Movida di sangue a Torre del Greco, primo indagato: 18enne denunciato per tentato omicidio

Alberto Dortucci

Torre del Greco. Arriva il primo nome nell’inchiesta sul brutale agguato che nella notte del 30 maggio ha insanguinato la movida cittadina. I carabinieri della caserma Dante Iovino hanno denunciato un 18enne con le accuse di tentato omicidio e rissa.

Il giovane sarebbe coinvolto nell’aggressione ai danni del commerciante di coralli di 39 anni rimasto gravemente ferito durante i drammatici momenti consumatisi in via Vittorio Veneto.

Si tratta del primo importante sviluppo investigativo di una vicenda che, fin dalle prime ore successive al raid, aveva mobilitato gli uomini dell’Arma impegnati nell’analisi delle immagini di videosorveglianza – in collaborazione con gli agenti di polizia municipale – e delle testimonianze raccolte tra i presenti.

L’aggressione shock

La notte dell’aggressione il 39enne era stato trasportato d’urgenza al pronto soccorso dell’ospedale Maresca con numerose ferite da arma da taglio. Le sue condizioni erano apparse subito gravissime, tanto da rendere necessario il successivo trasferimento all’ospedale del Mare di Napoli, dove è tuttora ricoverato.

Le coltellate hanno raggiunto la gola, un polmone e un tendine. In particolare, il ferimento al torace ha reso necessario il posizionamento di un drenaggio polmonare. Nonostante il quadro clinico resti delicato, l’uomo non sarebbe attualmente in pericolo di vita.

La spedizione punitiva

Intanto, con il passare dei giorni, è emersa una ricostruzione sempre più precisa di quanto accaduto. Secondo gli elementi raccolti dagli investigatori, tutto sarebbe nato da un episodio apparentemente banale.
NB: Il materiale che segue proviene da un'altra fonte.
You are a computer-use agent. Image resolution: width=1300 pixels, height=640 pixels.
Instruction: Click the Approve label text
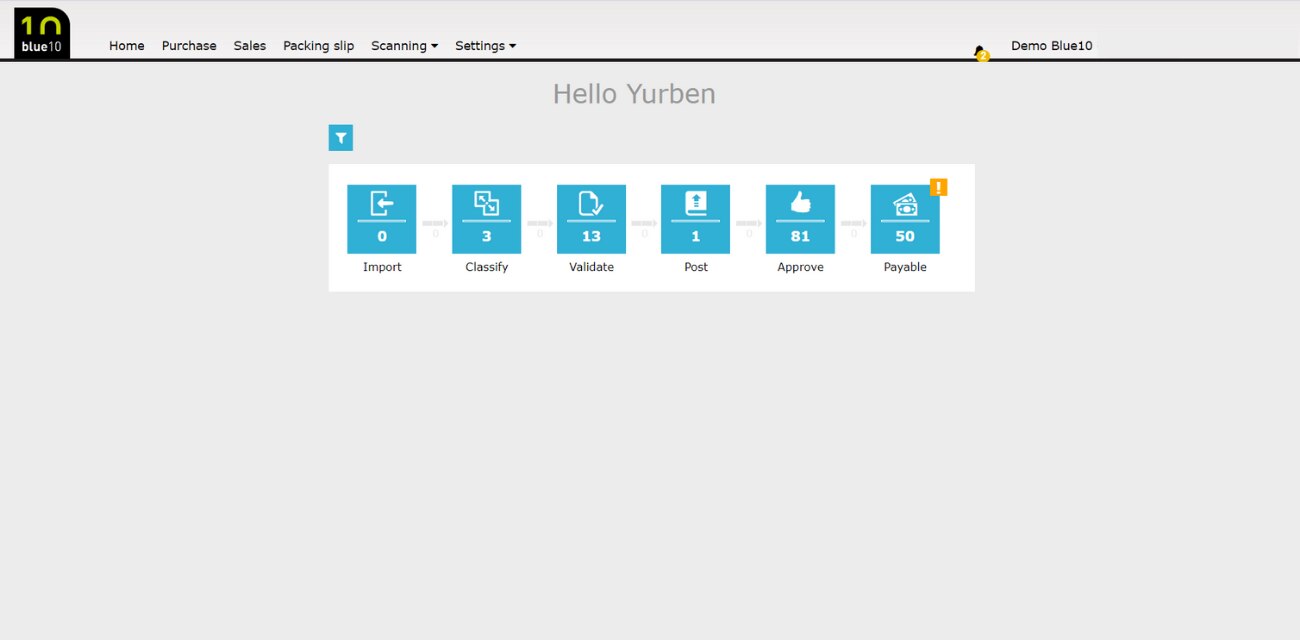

Il commerciante avrebbe richiamato un gruppo di giovani che stava lanciando bottiglie di vetro verso gli avventori di un locale della zona, nel pieno della serata della movida. Un rimprovero che il gruppetto non avrebbe gradito e che avrebbe provocato una reazione immediata.
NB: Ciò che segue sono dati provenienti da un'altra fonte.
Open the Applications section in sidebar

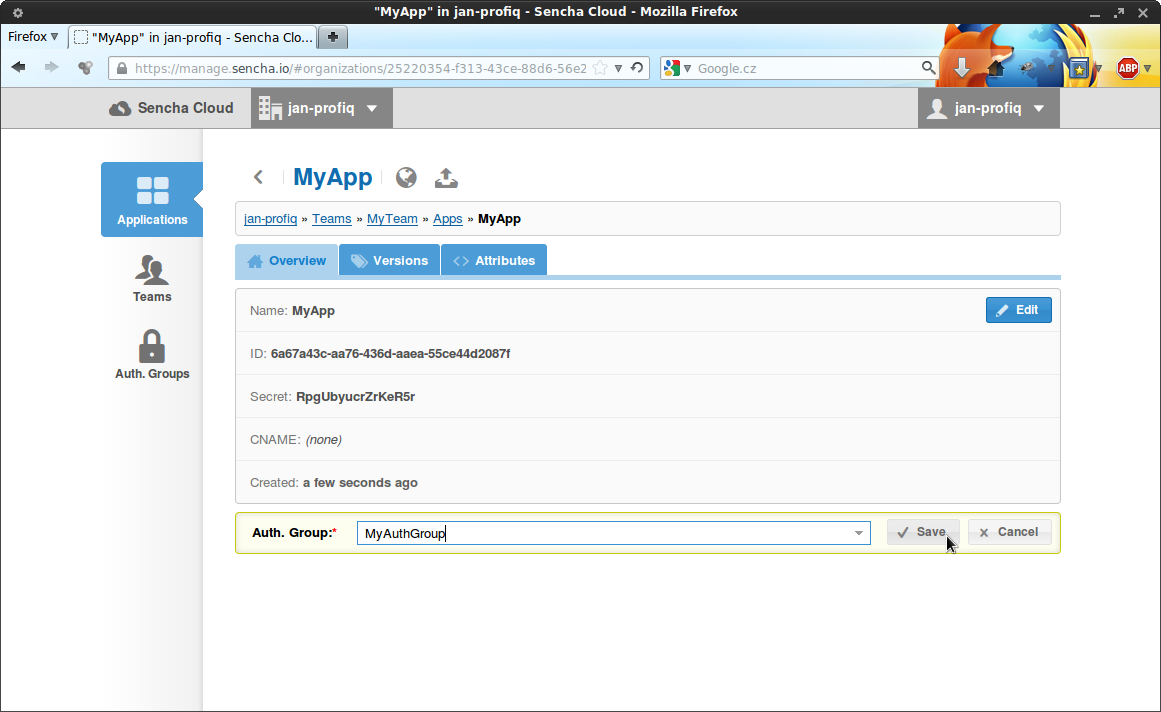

Da una discussione si sarebbe passati in pochi istanti alla violenza. Il branco avrebbe inseguito il 39enne, accerchiandolo lungo la strada prima di colpirlo ripetutamente. Una spedizione punitiva sfociata nell’accoltellamento che ha rischiato di trasformarsi in tragedia.

Proprio la localizzazione delle ferite inferte alla vittima aveva spinto gli investigatori a ipotizzare fin dall’inizio una particolare determinazione da parte degli aggressori.

Caccia ai complici

La denuncia del 18enne rappresenta soltanto il primo tassello dell’inchiesta. Gli investigatori continuano a lavorare per identificare tutti i componenti del gruppo. Le immagini registrate dalle telecamere della zona e i filmati acquisiti dai cellulari dei presenti restano al centro dell’attività investigativa.
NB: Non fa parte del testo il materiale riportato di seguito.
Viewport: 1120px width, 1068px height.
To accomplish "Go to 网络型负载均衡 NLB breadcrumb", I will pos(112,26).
L’obiettivo è ricostruire con precisione ogni fase della notte di follia che ha trasformato una serata di divertimento in un regolamento di conti di strada e accertare le responsabilità di ciascuno dei partecipanti al raid.

Nelle prossime ore potrebbero emergere ulteriori sviluppi da un’inchiesta che resta aperta e che continua a seguire la pista del branco.